Emerging Conservation Professionals Network (ECPN)
As one of two ECPN Communications Officers, I work with my fellow ECPN officers to offer support and resources, plan events, and create community for emerging conservation professionals. My co-officer and I manage the ECPN Facebook Page, interview conservation/conservation-adjacent professionals and create posts for ECPN’s Humans of Conservation Instagram account, and manage the AIC ECPN Community Page. I also spent part of my term as Communications Officer managing a translation project for essential AIC documents in order to make them more accessible to ESL conservation professionals. As a collective, the officers and I plan ECPN-specific events at the AIC Annual Meeting to provide a friendly and supportive space for ECPs. In addition to those events, we also organize a community partnership project in which volunteers of the conference join the ECPN officers to volunteer and provide preservation assistance to a local cultural institution.
ECPN Officers 2022-2023
Preservation PopUp! and Conservation Clinic
Photo: Stephenie Bailey
Preservation PopUp! consultation with paper conservator, Anisha Gupta, and LACE conservator, Brittany Murray
The Winterthur Museum conservation team holds monthly conservation clinics in which the conservators consult with community members about their personal objects. Conservators discuss condition concerns, provide historical context, and offer care advice for the individual’s object(s). At these monthly clinics community members come to the museum for clinic but to make the concept of clinic more accessible to individuals who live farther away, don’t have vehicles, etc., the museum piloted Preservation PopUp! this past fall. This first pop-up clinic was held in collaboration with the J. Lewis Crozer Library at their location in Chester, PA. For clinics I assist with both the objects and paper tables.
Cloister Project and Art of Conservation, Toledo Museum of Art
Cloister project participants applying gel poultice
I assisted with two major conservation projects as an objects intern at the Toledo Museum of Art (TMA). Art of Conservation was an exhibition that consisted of an on-view lab, video content discussing various conservation projects at TMA, and introductory information to the field of conservation. The conservation team and I worked in this open lab space and fielded questions from museum visitors. For many, this on-view conservation lab was their first introduction to conservation.

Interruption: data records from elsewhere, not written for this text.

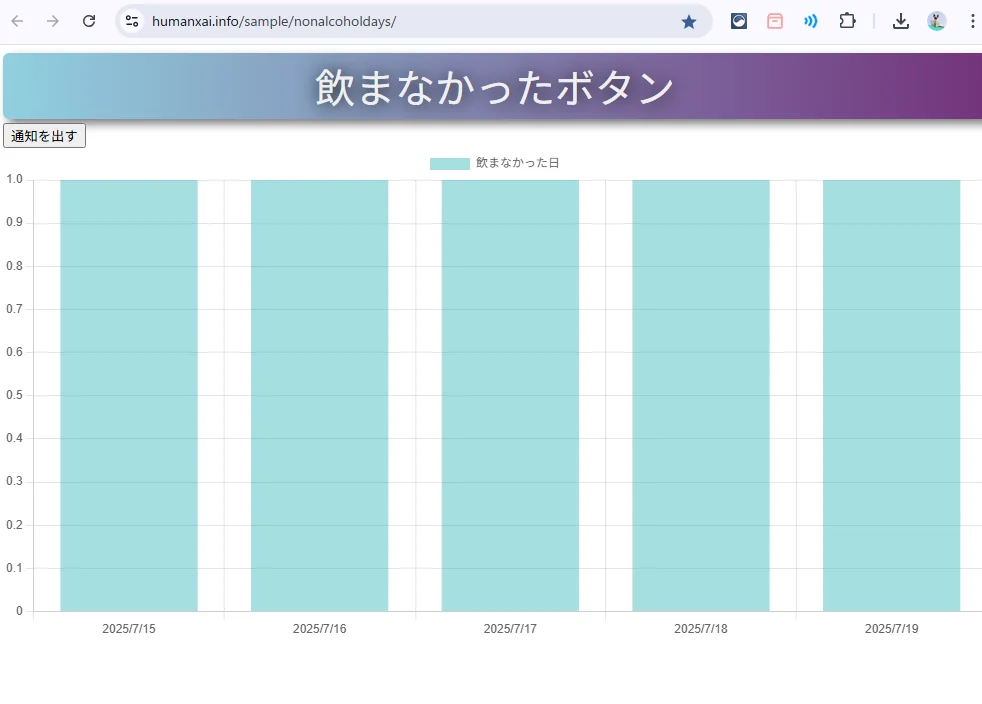Click the URL text in address bar

point(274,21)
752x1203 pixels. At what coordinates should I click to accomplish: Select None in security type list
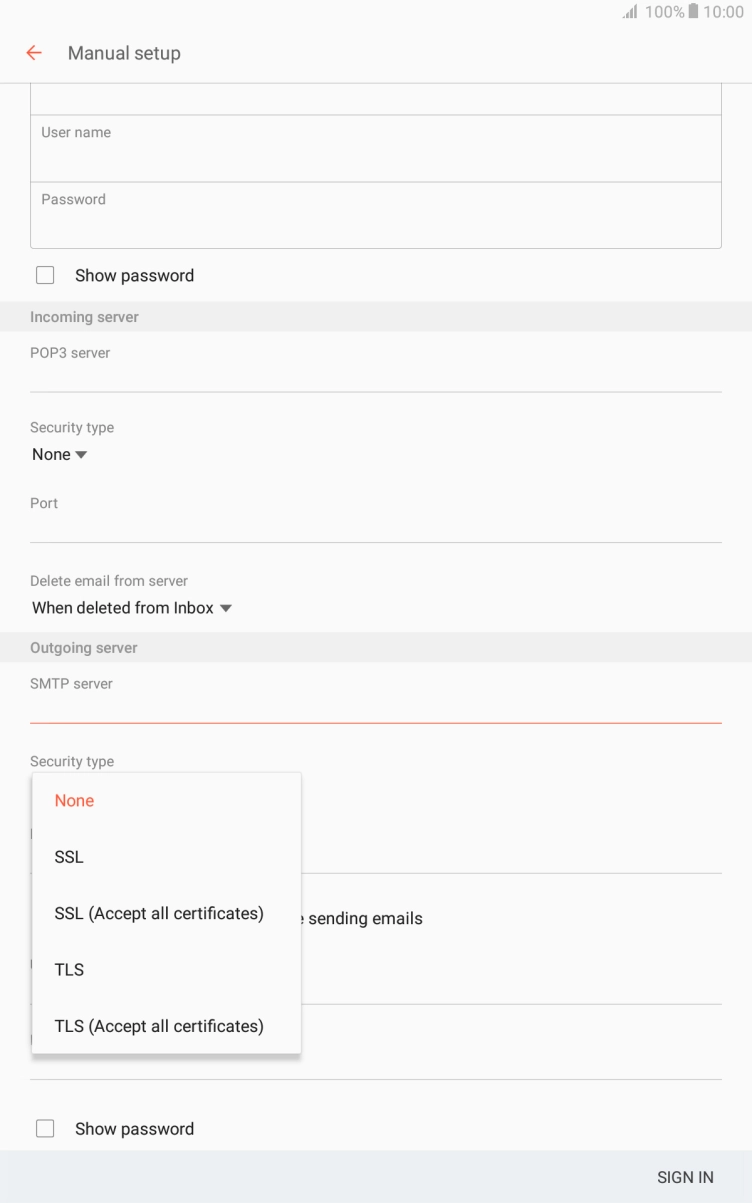point(75,800)
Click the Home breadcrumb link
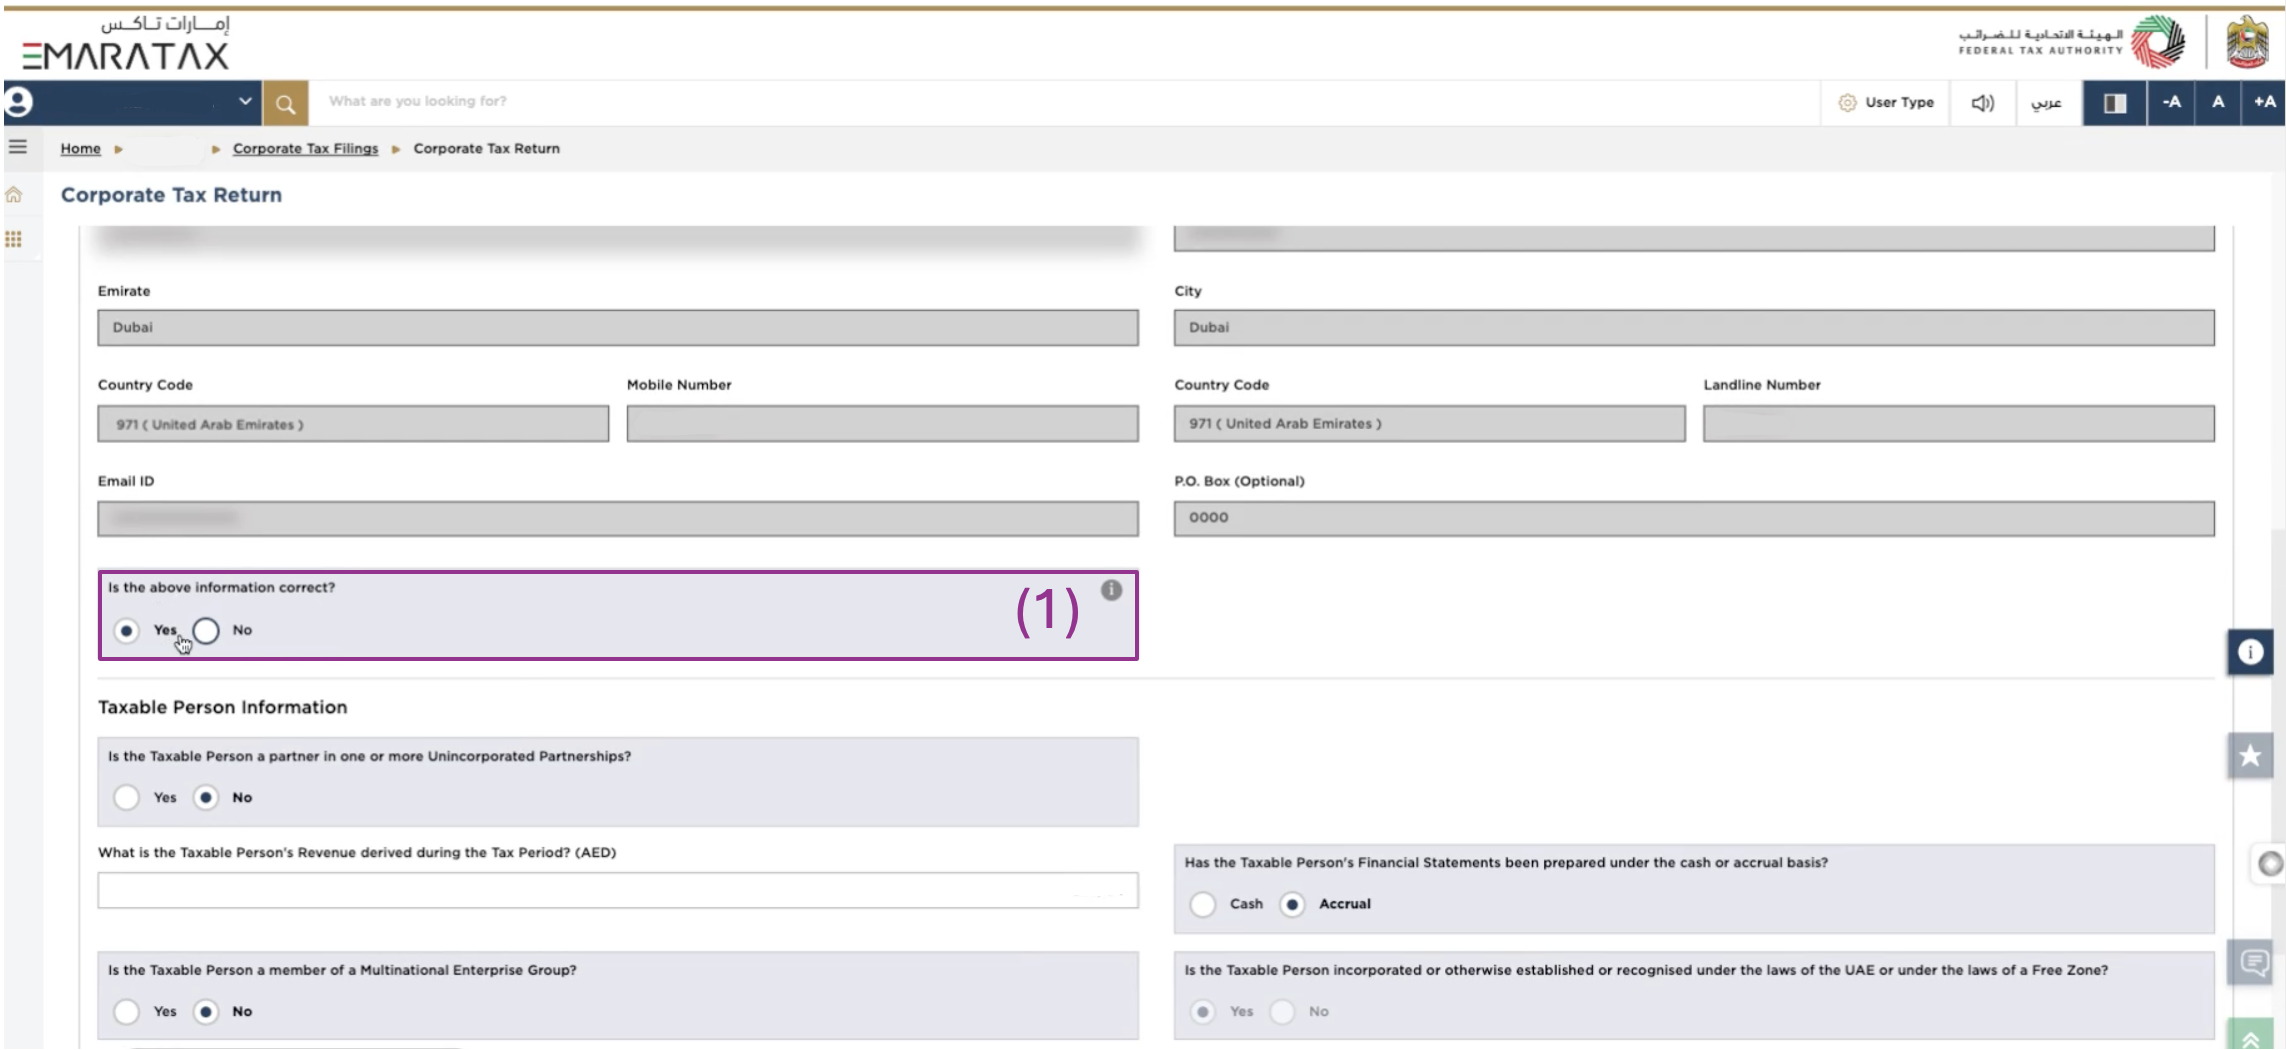This screenshot has width=2286, height=1050. (80, 149)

The Cloister Project involved inviting Toledo community members to join the TMA conservation team in cleaning the stone arcades in their Cloister Gallery with a gel poultice. We had participants of all ages and with a variety of interests in conservation. This project even provided some first-time conservation work for a few emerging conservation professionals. It was a special project that both brought community together in a beloved museum space and provided essential career opportunities/experiences. Art of Conservation and the Cloister Project complimented each other well in that they spread awareness of conservation work and provided opportunities for community members to openly engage with the work of a conservator.